Подымается, кашляет в руку, гладит седую бороду, поправляет новый картуз, чтобы стоял геройски, и вот уж задвигались двухпудовые ходилища. И на земле моей только я, зеленый турурок в кипарисе, Серый в конюшне, шмели над цветущим миндалем, ящерицы между санталином и петушками… и солнце везде.
Я люблю землю — вообще землю, и свою.
Иногда говорит мне Володя:
— Зачем ты столько комнатей это настроил? Ты бы их хоть под дачи отдал, кому желающим.
— Что это, Володя, зачем же мне с дачниками возиться?

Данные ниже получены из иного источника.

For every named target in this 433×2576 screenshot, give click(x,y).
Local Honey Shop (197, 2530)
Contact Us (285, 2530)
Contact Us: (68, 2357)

— Это, известно, возня… И он этого, дачник, не понимает, чтобы бережно: где виноград оборвет, где грушню… Ветки зря обломает — известно… А тогда к чему же их строить?
Я и сам не знаю, признаться, зачем у меня столько комнат сейчас, и зачем я строю еще какой-то флигель, в который, быть может, никогда не загляну, и зачем буду (а непременно буду) строить еще. Но мне, как начинается весна, неудержимо хочется для земли что-то сделать. Деревьев я понасажал на ней везде, где можно, и каждую весну почему-то строюсь. Должно быть, у нас с землею брачный союз, и каждая весна — пора моей сильнейшей любви к ней, и я не хочу оставить ее неплодной. И пускай стоят на ней ненужные мне дома: это я просто подношу ей свои весенние подарки, и она их кокетливо носит — эти белые стены, и красивые крыши из черепицы, и резные балконы, и лестницы — как молодица новые кофточки и шали.
И земля мне платит за это тишиною: и утро, и полдень, и вечер — тут все мое. И деревья здесь все мои питомцы, и мне кажется, что они это чуют, когда я подхожу к ним: такой у них тогда родной, улыбчатый вид. Пусть я — чужой людям, но морю, но горам, но этим моим пестролистым кленам, и ясеням, и туям — этим штамбовым чайным розам, у которых теперь листочки так стыдливо красны, — я родной: кто их у меня отнимет? На горах кругом знаю я каждый камень… На море не поставишь вешек, но на глаз я отчетливо помню места, куда выезжал с рыбаками за белугой, за камбалой, за комсой — мелкой рыбешкой, смирной и плотной в огромных стаях, живой пищей, приготовленной морем в таком изобилии, что на всех хватает…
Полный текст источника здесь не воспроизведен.